All data should be on your instance if the docker install went well.
Data for 500k people containing almost everything available in the UK Biobank Showcase
/mnt/disks/data/raw/sql/ukbb7089.r10data.db
To access the data using sqlite
:
sqlite3 /mnt/disks/data/raw/sql/ukbb7089.r10data.db
The data can also be accessed through BigQuery.
212,158 individual zip files in ~20k people. Dicom-formatted files inside:
/mnt/disks/data/raw/mris/cardiac/*.zip
10,132 individual zip files in ~10k people. Dicom-formatted files inside:
/mnt/disks/data/raw/mris/liver/*.zip
119,097 ECGGs (12-lead resting and 3-lead exercise):
/mnt/disks/data/raw/ecgs/*.xml
~800k/person:
/mnt/imputed_v2
90 million/person:
/mnt/imputed_v3
Once you have a virtual machine and an environment setup it is time to start learning. The first step is to create training data by writing tensors to the disk.
To write tensors with default categorical and continuous phenotypes, and no MRI or EKG data
${HOME}/ml/scripts/tf.sh ${HOME}/ml/ml4h/recipes.py --mode tensorize --tensors ${HOME}/my_tensors/ --max_sample_id 1003000 --mri_field_id --xml_field_id
This should take about a minute to run and will output the SQL queries as well as the counts for the phenotype categories and responses that it finds. Now let's train a model:
${HOME}/ml/scripts/tf.sh ${HOME}/ml/ml4h/recipes.py --mode train --tensors ${HOME}/my_tensors/ --input_tensors categorical-phenotypes-94 --output_tensors coronary_artery_disease_soft --id my_first_mlp_for_cvd
This model should achieve about 75% validation set accuracy on predicting from the phenotypes whether this person was labelled with an ICD code corresponding to cardivascular disease.
The command below will run integration tests (and some pre-pytest unit tests):
${HOME}/ml/scripts/tf.sh -t ${HOME}/ml/ml4h/tests.py
Most of the tests need a GPU-enabled machine so it's best to run them on your VM. Note that spurious failures with assertion errors such as
FAIL: test_train_mri_sax_zoom (__main__.TestTrainingModels)
----------------------------------------------------------------------
Traceback (most recent call last):
File "/home/kyuksel/ml4h/tests.py", line 220, in test_train_mri_sax_zoom
self.assertAlmostEqual(performances[k], expected[k], delta=delta)

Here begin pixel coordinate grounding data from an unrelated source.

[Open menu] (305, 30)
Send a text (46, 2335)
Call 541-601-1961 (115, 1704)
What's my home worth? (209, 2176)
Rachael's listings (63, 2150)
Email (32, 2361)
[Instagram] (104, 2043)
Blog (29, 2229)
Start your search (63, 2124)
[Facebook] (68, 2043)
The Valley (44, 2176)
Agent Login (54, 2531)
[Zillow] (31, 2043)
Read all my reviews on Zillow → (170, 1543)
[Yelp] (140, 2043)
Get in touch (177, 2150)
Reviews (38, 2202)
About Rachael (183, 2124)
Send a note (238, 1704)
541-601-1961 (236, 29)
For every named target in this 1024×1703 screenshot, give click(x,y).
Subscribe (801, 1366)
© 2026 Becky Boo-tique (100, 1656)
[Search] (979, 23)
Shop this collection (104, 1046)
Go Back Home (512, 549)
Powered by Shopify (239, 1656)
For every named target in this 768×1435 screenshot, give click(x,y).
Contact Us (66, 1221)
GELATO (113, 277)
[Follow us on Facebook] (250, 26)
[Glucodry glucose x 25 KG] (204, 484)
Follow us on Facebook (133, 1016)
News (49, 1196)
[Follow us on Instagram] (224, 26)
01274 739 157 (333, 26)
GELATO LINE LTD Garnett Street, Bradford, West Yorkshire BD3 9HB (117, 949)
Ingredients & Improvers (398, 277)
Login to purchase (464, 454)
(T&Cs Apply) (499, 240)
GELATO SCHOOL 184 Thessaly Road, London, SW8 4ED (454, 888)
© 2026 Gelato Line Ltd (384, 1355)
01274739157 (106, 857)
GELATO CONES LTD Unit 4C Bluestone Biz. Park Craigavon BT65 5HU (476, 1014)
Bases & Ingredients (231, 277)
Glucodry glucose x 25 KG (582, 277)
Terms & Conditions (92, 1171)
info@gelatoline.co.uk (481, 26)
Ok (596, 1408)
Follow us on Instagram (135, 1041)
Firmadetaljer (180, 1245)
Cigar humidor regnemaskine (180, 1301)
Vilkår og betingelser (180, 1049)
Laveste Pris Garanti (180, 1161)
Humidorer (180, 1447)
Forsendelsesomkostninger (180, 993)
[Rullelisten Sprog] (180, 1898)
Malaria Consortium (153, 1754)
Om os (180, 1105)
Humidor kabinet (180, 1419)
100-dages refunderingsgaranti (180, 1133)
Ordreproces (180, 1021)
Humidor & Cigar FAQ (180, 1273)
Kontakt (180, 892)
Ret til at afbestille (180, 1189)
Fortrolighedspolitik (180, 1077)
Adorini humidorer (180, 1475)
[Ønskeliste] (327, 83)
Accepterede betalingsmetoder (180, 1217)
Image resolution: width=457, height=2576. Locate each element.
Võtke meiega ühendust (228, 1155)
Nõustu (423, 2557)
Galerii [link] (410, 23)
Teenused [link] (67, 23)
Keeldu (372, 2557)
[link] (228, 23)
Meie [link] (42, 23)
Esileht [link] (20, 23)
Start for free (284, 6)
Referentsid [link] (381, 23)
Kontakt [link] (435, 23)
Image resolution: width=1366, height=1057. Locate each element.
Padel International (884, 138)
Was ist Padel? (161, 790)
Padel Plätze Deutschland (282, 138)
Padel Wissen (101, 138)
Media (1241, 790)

AssertionError: 0.2925531914893617 != 0.7606382978723405 within 0.4 delta
----------------------------------------------------------------------
are expected since models are not trained much in the interest of time and they may not have learnt enough. They can still be valuable as smoke tests since they exercise a lot of the codebase.
Unit tests can be run in Docker with
${HOME}/ml/scripts/tf.sh -T ${HOME}/ml/tests
Unit tests can be run locally in a conda environment with
python -m pytest ${HOME}/ml/tests
Some of the unit tests are slow due to creating, saving and loading tensorflow
models.
To skip those tests to move quickly, run
python -m pytest ${HOME}/ml/tests -m "not slow"
pytest can also run specific tests using ::
. For example
python -m pytest ${HOME}/ml/tests/test_models.py::TestMakeMultimodalMultitaskModel::test_u_connect_segment
For more pytest usage information, checkout the usage guide.